The main rebel group in Nigeria's Niger Delta is to observe a 60-day ceasefire in its attacks on the oil industry.

Mend - the Movement for the Emancipation of the Niger Delta - said the move was in response to the freeing of rebel leader, Henry Okah, on Monday.

Mr Okah was released from jail as part of a government amnesty; he'd been held for more than a year on charges including treason.

In a BBC interview he said he was proud of those who fought for his freedom.

The Mend ceasefire is set to come into effect from Wednesday, a statement said.

On Sunday, just hours before Henry Okah was freed, militants in speedboats attacked the main oil depot serving Lagos - well away from the usual area of operations in the Niger Delta.

Mr Okah said he regarded that attack as a gesture, welcoming him to freedom.

'Real issues'
But he said the Niger Delta needed a kind of peace process.

People there, he said, were fighting so that the government would recognise the poverty and injustice that exists.
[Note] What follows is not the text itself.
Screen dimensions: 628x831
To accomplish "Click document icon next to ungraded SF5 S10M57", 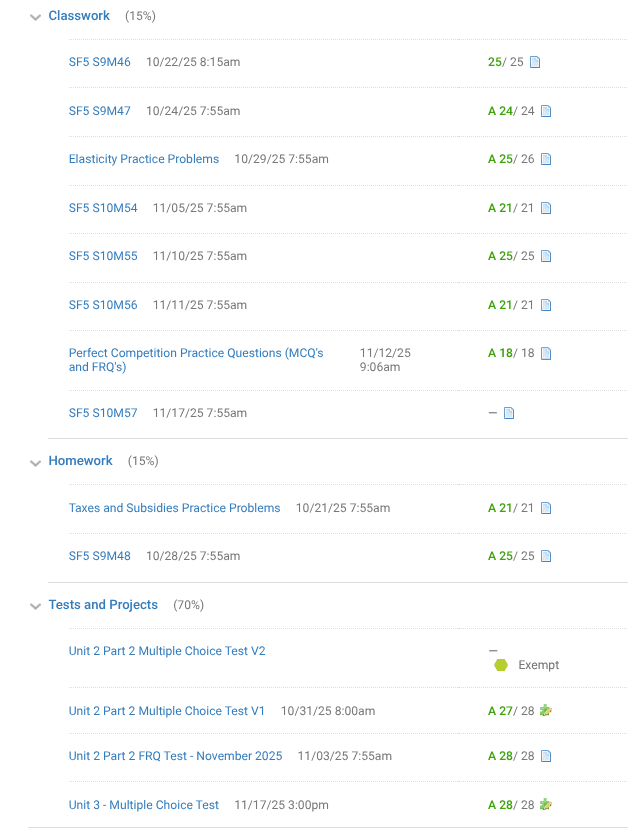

Asked if he would favour a partial decommissioning of weapons, he said:

"Yes, yes, I would. But the government must start attending to our problems."

Numerous attacks by Mend on installations in the Niger Delta in recent years have seriously disrupted the Nigerian oil and gas industry.

Mend says it is fighting for a fairer distribution of the wealth from Nigeria's natural resources, but in the past the government has dismissed the militants as criminals.

In a bid to end the attacks, the government offered militants an amnesty three weeks ago.

Officials said any rebel willing to give up weapons by October would benefit from a rehabilitation programme, including education and training opportunities.

The government's critics say the amnesty is unlikely to work because the unrest is not a straightforward political struggle.